La réaction égocentrique du Moi.
Durant toute notre croissance jusqu’à l’âge adulte, notre Moi s’est construit, s’est structuré.
Nous savons combien sa maîtrise est relative, comment l’inconscient affectif, en sous-main, est capable de limiter le champ de notre attention et la part qu’il peut prendre dans nos réactions et nos décisions.
Dans cette situation incertaine, le Moi peut être tenté de prendre une position défensive. Cette tentation est d’autant plus grande que notre histoire personnelle aura rendu incomplète la constitution d’un Moi bien organisé.
Parce qu’il est confiant dans sa capacité de se rétablir, un Moi solide ne craint pas d’être déstabilisé. Il est souple. Tandis qu’un Moi anxieux pourra être tenté de se raidir et de rejeter ce qui pourrait monter de déstabilisant du tréfonds de l’être : l’émotionnel, le pulsionnel, le viscéral.
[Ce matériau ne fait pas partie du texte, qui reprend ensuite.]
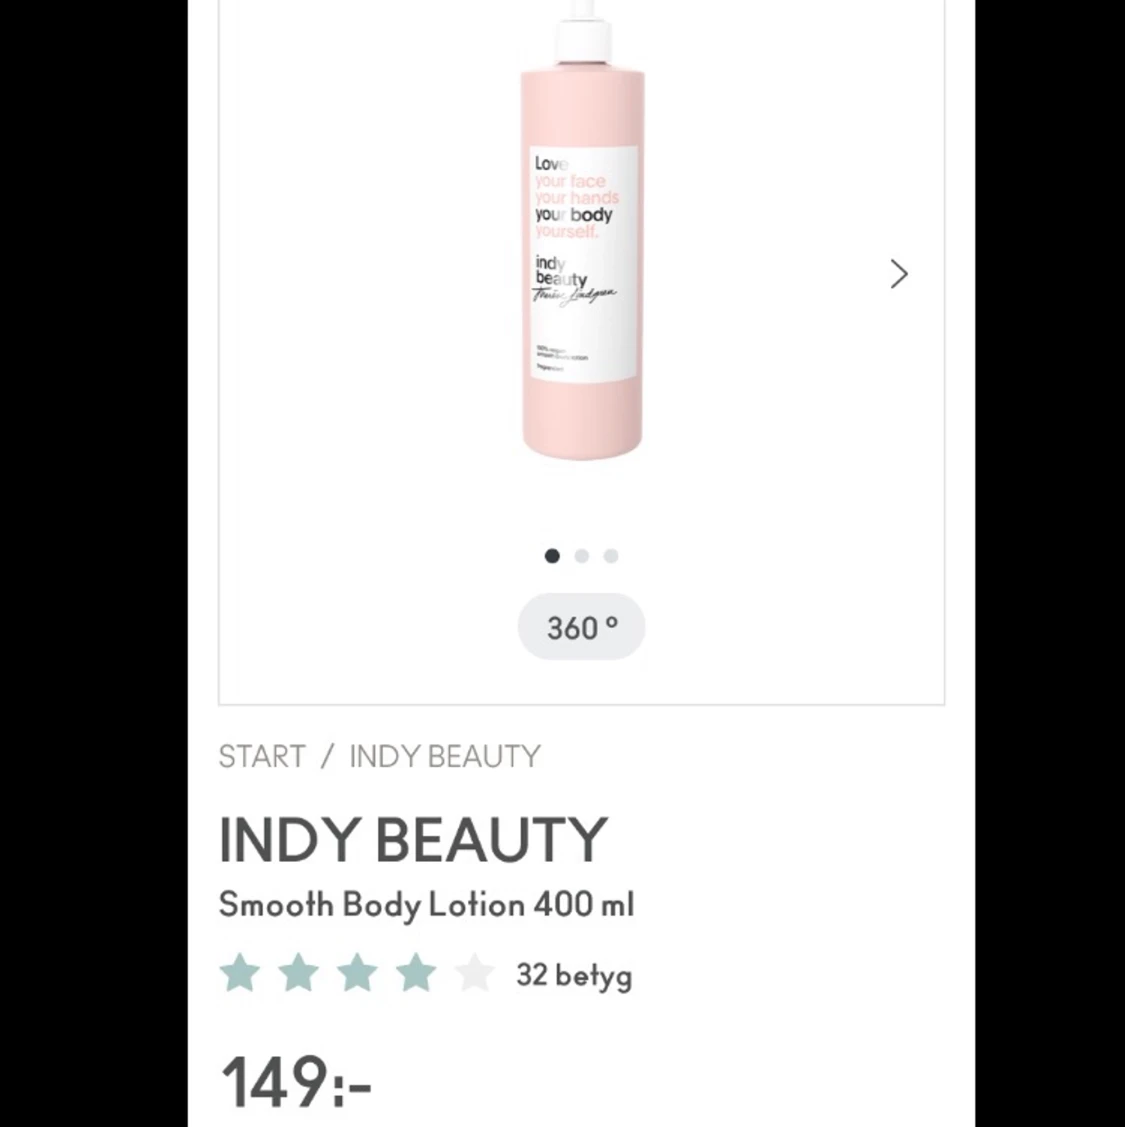This screenshot has height=1127, width=1125.
Task: Select the second carousel dot indicator
Action: click(x=582, y=556)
Il a tendance à s’identifier trop exclusivement à la volonté et à la clarté de la conscience, à sa capacité de contrôle, à l’objectivité et à la rationalité.
Un Moi anxieux peut être amené à séparer radicalement pour les opposer ce qui est en haut, qui lui apparaît lumineux, enthousiasmant, et ce qui est en bas, qui lui semble obscur, qui pourrait être troublant ou comme un sable mouvant, aspirant.
Cette coupure peut le conduire à se lancer à la conquête de valeurs trop abstraites et à opposer l’esprit et le corps.
Cette séparation peut lui donner une impression exaltante de pureté, de maîtrise, d’élévation, peut-être même de supériorité, d’être à part, d’être élu.
Mais cette division le coupe de son être le plus profond et le prive de fondation, elle le fragilise.
L’homme ne souffre pas seulement de désirs insatisfaits, il souffre aussi de la séparation d’avec son être le plus profond.
Tant qu’il n’a pas retrouvé ce lien, il est habité par la nostalgie.